▶ [WORK TO BE COMPLETED]:
Set down the entries below exactly as written.

▶ [RECORDS FOR PROCESSING]:

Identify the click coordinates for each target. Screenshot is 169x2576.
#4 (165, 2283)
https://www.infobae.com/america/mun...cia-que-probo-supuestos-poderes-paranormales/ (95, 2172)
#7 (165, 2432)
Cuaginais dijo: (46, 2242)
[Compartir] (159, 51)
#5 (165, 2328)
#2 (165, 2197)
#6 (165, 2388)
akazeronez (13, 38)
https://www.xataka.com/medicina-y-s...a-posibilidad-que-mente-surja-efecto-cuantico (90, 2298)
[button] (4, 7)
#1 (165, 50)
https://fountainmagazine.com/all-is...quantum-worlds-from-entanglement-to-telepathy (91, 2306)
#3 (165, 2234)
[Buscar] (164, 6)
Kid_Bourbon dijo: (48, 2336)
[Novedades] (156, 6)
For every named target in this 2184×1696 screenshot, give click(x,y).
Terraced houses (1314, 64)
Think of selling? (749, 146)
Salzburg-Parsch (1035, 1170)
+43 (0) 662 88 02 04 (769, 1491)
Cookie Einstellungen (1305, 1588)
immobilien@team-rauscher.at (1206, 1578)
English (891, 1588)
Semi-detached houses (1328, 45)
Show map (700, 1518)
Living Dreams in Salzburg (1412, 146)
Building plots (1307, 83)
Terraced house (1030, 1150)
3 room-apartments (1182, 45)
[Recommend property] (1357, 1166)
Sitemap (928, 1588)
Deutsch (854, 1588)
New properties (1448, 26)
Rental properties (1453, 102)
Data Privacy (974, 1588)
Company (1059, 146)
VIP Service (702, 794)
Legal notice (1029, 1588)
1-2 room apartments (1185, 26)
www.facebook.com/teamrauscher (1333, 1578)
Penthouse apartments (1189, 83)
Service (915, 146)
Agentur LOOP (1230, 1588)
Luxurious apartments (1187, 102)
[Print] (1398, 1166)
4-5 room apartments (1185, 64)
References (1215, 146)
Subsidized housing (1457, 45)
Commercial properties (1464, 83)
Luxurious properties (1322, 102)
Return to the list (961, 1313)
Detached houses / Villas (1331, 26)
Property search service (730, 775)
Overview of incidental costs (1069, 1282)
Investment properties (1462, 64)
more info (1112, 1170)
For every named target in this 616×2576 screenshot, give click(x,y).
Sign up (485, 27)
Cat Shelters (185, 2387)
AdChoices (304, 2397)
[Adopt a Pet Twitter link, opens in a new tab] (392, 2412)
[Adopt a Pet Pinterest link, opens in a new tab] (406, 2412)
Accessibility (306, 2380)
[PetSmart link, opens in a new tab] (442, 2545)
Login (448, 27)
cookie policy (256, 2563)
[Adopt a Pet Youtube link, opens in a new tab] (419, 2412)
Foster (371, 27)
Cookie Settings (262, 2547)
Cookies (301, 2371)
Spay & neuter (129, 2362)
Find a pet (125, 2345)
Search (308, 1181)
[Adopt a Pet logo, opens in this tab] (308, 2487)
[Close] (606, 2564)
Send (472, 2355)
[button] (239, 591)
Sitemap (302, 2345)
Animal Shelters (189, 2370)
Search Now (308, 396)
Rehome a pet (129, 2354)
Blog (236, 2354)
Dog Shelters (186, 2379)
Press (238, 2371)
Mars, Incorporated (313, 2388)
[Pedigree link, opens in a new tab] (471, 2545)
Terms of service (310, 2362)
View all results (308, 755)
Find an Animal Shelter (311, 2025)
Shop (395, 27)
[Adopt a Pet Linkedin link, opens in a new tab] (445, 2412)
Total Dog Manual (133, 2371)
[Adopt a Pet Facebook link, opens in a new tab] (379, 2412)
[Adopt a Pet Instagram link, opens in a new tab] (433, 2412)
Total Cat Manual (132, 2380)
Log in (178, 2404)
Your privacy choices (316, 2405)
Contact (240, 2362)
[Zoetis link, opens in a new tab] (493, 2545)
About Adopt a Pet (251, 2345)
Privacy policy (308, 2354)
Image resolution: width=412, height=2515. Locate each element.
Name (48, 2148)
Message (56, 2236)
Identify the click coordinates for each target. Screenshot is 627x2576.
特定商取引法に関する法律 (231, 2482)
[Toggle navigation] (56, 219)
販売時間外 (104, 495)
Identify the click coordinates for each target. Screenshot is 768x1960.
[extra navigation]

▶ [EXERCISE RESPONSE]:
Identify the click coordinates for each target. Screenshot is 169x2576.
#4 (165, 2283)
https://www.infobae.com/america/mun...cia-que-probo-supuestos-poderes-paranormales/ (95, 2172)
#7 (165, 2432)
Cuaginais dijo: (46, 2242)
[Compartir] (159, 51)
#5 (165, 2328)
#2 (165, 2197)
#6 (165, 2388)
akazeronez (13, 38)
https://www.xataka.com/medicina-y-s...a-posibilidad-que-mente-surja-efecto-cuantico (90, 2298)
[button] (4, 7)
#1 (165, 50)
https://fountainmagazine.com/all-is...quantum-worlds-from-entanglement-to-telepathy (91, 2306)
#3 (165, 2234)
[Buscar] (164, 6)
Kid_Bourbon dijo: (48, 2336)
[Novedades] (156, 6)
For every named target in this 2184×1696 screenshot, give click(x,y).
Terraced houses (1314, 64)
Think of selling? (749, 146)
Salzburg-Parsch (1035, 1170)
+43 (0) 662 88 02 04 (769, 1491)
Cookie Einstellungen (1305, 1588)
immobilien@team-rauscher.at (1206, 1578)
English (891, 1588)
Semi-detached houses (1328, 45)
Show map (700, 1518)
Living Dreams in Salzburg (1412, 146)
Building plots (1307, 83)
Terraced house (1030, 1150)
3 room-apartments (1182, 45)
[Recommend property] (1357, 1166)
Sitemap (928, 1588)
Deutsch (854, 1588)
New properties (1448, 26)
Rental properties (1453, 102)
Data Privacy (974, 1588)
Company (1059, 146)
VIP Service (702, 794)
Legal notice (1029, 1588)
1-2 room apartments (1185, 26)
www.facebook.com/teamrauscher (1333, 1578)
Penthouse apartments (1189, 83)
Service (915, 146)
Agentur LOOP (1230, 1588)
Luxurious apartments (1187, 102)
[Print] (1398, 1166)
4-5 room apartments (1185, 64)
References (1215, 146)
Subsidized housing (1457, 45)
Commercial properties (1464, 83)
Luxurious properties (1322, 102)
Return to the list (961, 1313)
Detached houses / Villas (1331, 26)
Property search service (730, 775)
Overview of incidental costs (1069, 1282)
Investment properties (1462, 64)
more info (1112, 1170)
For every named target in this 616×2576 screenshot, give click(x,y).
Sign up (485, 27)
Cat Shelters (185, 2387)
AdChoices (304, 2397)
[Adopt a Pet Twitter link, opens in a new tab] (392, 2412)
[Adopt a Pet Pinterest link, opens in a new tab] (406, 2412)
Accessibility (306, 2380)
[PetSmart link, opens in a new tab] (442, 2545)
Login (448, 27)
cookie policy (256, 2563)
[Adopt a Pet Youtube link, opens in a new tab] (419, 2412)
Foster (371, 27)
Cookie Settings (262, 2547)
Cookies (301, 2371)
Spay & neuter (129, 2362)
Find a pet (125, 2345)
Search (308, 1181)
[Adopt a Pet logo, opens in this tab] (308, 2487)
[Close] (606, 2564)
Send (472, 2355)
[button] (239, 591)
Sitemap (302, 2345)
Animal Shelters (189, 2370)
Search Now (308, 396)
Rehome a pet (129, 2354)
Blog (236, 2354)
Dog Shelters (186, 2379)
Press (238, 2371)
Mars, Incorporated (313, 2388)
[Pedigree link, opens in a new tab] (471, 2545)
Terms of service (310, 2362)
View all results (308, 755)
Find an Animal Shelter (311, 2025)
Shop (395, 27)
[Adopt a Pet Linkedin link, opens in a new tab] (445, 2412)
Total Dog Manual (133, 2371)
[Adopt a Pet Facebook link, opens in a new tab] (379, 2412)
[Adopt a Pet Instagram link, opens in a new tab] (433, 2412)
Total Cat Manual (132, 2380)
Log in (178, 2404)
Your privacy choices (316, 2405)
Contact (240, 2362)
[Zoetis link, opens in a new tab] (493, 2545)
About Adopt a Pet (251, 2345)
Privacy policy (308, 2354)
Image resolution: width=412, height=2515. Locate each element.
Name (48, 2148)
Message (56, 2236)
Identify the click coordinates for each target. Screenshot is 627x2576.
特定商取引法に関する法律 (231, 2482)
[Toggle navigation] (56, 219)
販売時間外 (104, 495)
Identify the click coordinates for each target. Screenshot is 768x1960.
[extra navigation]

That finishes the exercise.